# Exercise details:
Print out the whole listing below exactly as it is written.
======== Stored data ========
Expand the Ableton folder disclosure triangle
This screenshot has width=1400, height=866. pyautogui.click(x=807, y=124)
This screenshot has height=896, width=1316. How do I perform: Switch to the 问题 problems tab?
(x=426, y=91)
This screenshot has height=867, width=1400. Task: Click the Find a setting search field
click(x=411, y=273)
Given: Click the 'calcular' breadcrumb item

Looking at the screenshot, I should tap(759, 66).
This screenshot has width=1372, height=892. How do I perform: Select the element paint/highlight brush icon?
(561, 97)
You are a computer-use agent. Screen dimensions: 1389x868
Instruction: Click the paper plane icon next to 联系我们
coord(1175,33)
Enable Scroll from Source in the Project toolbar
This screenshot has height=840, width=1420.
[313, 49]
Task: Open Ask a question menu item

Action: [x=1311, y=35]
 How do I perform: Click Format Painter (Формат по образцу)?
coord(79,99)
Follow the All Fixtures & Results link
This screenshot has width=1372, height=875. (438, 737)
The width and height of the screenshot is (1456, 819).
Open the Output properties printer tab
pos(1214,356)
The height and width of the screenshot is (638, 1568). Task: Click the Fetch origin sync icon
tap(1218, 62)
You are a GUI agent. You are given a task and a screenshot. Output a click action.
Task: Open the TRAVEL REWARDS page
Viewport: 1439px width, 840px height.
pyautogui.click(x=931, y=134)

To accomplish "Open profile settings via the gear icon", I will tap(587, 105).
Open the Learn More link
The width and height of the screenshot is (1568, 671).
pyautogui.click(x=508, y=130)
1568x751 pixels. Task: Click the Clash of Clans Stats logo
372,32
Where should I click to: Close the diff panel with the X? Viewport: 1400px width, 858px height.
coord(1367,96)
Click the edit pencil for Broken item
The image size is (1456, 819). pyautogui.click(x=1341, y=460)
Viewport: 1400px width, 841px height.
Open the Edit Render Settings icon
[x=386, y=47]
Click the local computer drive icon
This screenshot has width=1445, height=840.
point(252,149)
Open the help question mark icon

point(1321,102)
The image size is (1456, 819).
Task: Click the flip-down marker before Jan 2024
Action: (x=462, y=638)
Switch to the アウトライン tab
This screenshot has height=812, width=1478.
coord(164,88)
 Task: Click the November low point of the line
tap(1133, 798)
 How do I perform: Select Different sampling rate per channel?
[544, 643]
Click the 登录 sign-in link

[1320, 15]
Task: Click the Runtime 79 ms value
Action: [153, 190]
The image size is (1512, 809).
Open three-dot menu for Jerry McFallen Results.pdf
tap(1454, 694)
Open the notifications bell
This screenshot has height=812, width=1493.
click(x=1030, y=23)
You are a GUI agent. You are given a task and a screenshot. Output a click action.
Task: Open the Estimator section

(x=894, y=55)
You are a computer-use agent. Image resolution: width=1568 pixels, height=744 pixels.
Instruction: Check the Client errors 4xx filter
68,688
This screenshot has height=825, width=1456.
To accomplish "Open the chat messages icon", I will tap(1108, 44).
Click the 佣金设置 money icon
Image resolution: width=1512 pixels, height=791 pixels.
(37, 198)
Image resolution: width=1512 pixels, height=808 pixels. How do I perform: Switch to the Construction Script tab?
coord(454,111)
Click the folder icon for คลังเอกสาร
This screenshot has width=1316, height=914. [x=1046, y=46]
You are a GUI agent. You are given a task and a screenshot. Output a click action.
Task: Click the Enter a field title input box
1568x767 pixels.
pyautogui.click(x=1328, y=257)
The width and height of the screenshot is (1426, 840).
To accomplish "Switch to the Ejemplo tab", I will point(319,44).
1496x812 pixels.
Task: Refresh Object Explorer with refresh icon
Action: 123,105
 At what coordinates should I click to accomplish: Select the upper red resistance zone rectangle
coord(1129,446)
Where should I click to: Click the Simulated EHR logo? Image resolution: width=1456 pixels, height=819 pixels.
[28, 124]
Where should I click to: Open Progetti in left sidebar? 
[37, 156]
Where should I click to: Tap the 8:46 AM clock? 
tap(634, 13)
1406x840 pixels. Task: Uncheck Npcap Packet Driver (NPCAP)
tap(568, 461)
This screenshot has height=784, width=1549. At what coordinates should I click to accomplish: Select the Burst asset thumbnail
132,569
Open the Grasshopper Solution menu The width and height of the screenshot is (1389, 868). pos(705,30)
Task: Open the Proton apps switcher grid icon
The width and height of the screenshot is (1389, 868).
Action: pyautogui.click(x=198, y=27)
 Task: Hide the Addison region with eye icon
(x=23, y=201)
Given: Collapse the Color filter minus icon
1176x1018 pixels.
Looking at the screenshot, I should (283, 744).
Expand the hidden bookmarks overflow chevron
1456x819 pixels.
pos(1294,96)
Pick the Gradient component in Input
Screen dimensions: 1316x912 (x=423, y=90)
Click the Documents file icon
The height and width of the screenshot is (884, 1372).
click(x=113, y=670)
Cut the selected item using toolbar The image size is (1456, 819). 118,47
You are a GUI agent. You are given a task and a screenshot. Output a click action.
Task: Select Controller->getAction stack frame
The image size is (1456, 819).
========
# Exercise response:
Expand the Ableton folder disclosure triangle
This screenshot has width=1400, height=866. pyautogui.click(x=807, y=124)
This screenshot has height=896, width=1316. How do I perform: Switch to the 问题 problems tab?
(x=426, y=91)
This screenshot has height=867, width=1400. Task: Click the Find a setting search field
click(x=411, y=273)
Given: Click the 'calcular' breadcrumb item

Looking at the screenshot, I should tap(759, 66).
This screenshot has width=1372, height=892. How do I perform: Select the element paint/highlight brush icon?
(561, 97)
You are a computer-use agent. Screen dimensions: 1389x868
Instruction: Click the paper plane icon next to 联系我们
coord(1175,33)
Enable Scroll from Source in the Project toolbar
This screenshot has height=840, width=1420.
[313, 49]
Task: Open Ask a question menu item

Action: [x=1311, y=35]
 How do I perform: Click Format Painter (Формат по образцу)?
coord(79,99)
Follow the All Fixtures & Results link
This screenshot has width=1372, height=875. (438, 737)
The width and height of the screenshot is (1456, 819).
Open the Output properties printer tab
pos(1214,356)
The height and width of the screenshot is (638, 1568). Task: Click the Fetch origin sync icon
tap(1218, 62)
You are a GUI agent. You are given a task and a screenshot. Output a click action.
Task: Open the TRAVEL REWARDS page
Viewport: 1439px width, 840px height.
pyautogui.click(x=931, y=134)

To accomplish "Open profile settings via the gear icon", I will tap(587, 105).
Open the Learn More link
The width and height of the screenshot is (1568, 671).
pyautogui.click(x=508, y=130)
1568x751 pixels. Task: Click the Clash of Clans Stats logo
372,32
Where should I click to: Close the diff panel with the X? Viewport: 1400px width, 858px height.
coord(1367,96)
Click the edit pencil for Broken item
The image size is (1456, 819). pyautogui.click(x=1341, y=460)
Viewport: 1400px width, 841px height.
Open the Edit Render Settings icon
[x=386, y=47]
Click the local computer drive icon
This screenshot has width=1445, height=840.
point(252,149)
Open the help question mark icon

point(1321,102)
The image size is (1456, 819).
Task: Click the flip-down marker before Jan 2024
Action: (x=462, y=638)
Switch to the アウトライン tab
This screenshot has height=812, width=1478.
coord(164,88)
 Task: Click the November low point of the line
tap(1133, 798)
 How do I perform: Select Different sampling rate per channel?
[544, 643]
Click the 登录 sign-in link

[1320, 15]
Task: Click the Runtime 79 ms value
Action: [153, 190]
The image size is (1512, 809).
Open three-dot menu for Jerry McFallen Results.pdf
tap(1454, 694)
Open the notifications bell
This screenshot has height=812, width=1493.
click(x=1030, y=23)
You are a GUI agent. You are given a task and a screenshot. Output a click action.
Task: Open the Estimator section

(x=894, y=55)
You are a computer-use agent. Image resolution: width=1568 pixels, height=744 pixels.
Instruction: Check the Client errors 4xx filter
68,688
This screenshot has height=825, width=1456.
To accomplish "Open the chat messages icon", I will tap(1108, 44).
Click the 佣金设置 money icon
Image resolution: width=1512 pixels, height=791 pixels.
(37, 198)
Image resolution: width=1512 pixels, height=808 pixels. How do I perform: Switch to the Construction Script tab?
coord(454,111)
Click the folder icon for คลังเอกสาร
This screenshot has width=1316, height=914. [x=1046, y=46]
You are a GUI agent. You are given a task and a screenshot. Output a click action.
Task: Click the Enter a field title input box
1568x767 pixels.
pyautogui.click(x=1328, y=257)
The width and height of the screenshot is (1426, 840).
To accomplish "Switch to the Ejemplo tab", I will point(319,44).
1496x812 pixels.
Task: Refresh Object Explorer with refresh icon
Action: 123,105
 At what coordinates should I click to accomplish: Select the upper red resistance zone rectangle
coord(1129,446)
Where should I click to: Click the Simulated EHR logo? Image resolution: width=1456 pixels, height=819 pixels.
[28, 124]
Where should I click to: Open Progetti in left sidebar? 
[37, 156]
Where should I click to: Tap the 8:46 AM clock? 
tap(634, 13)
1406x840 pixels. Task: Uncheck Npcap Packet Driver (NPCAP)
tap(568, 461)
This screenshot has height=784, width=1549. At what coordinates should I click to accomplish: Select the Burst asset thumbnail
132,569
Open the Grasshopper Solution menu The width and height of the screenshot is (1389, 868). pos(705,30)
Task: Open the Proton apps switcher grid icon
The width and height of the screenshot is (1389, 868).
Action: pyautogui.click(x=198, y=27)
 Task: Hide the Addison region with eye icon
(x=23, y=201)
Given: Collapse the Color filter minus icon
1176x1018 pixels.
Looking at the screenshot, I should (283, 744).
Expand the hidden bookmarks overflow chevron
1456x819 pixels.
pos(1294,96)
Pick the Gradient component in Input
Screen dimensions: 1316x912 (x=423, y=90)
Click the Documents file icon
The height and width of the screenshot is (884, 1372).
click(x=113, y=670)
Cut the selected item using toolbar The image size is (1456, 819). 118,47
You are a GUI agent. You are given a task and a screenshot. Output a click action.
Task: Select Controller->getAction stack frame
The image size is (1456, 819).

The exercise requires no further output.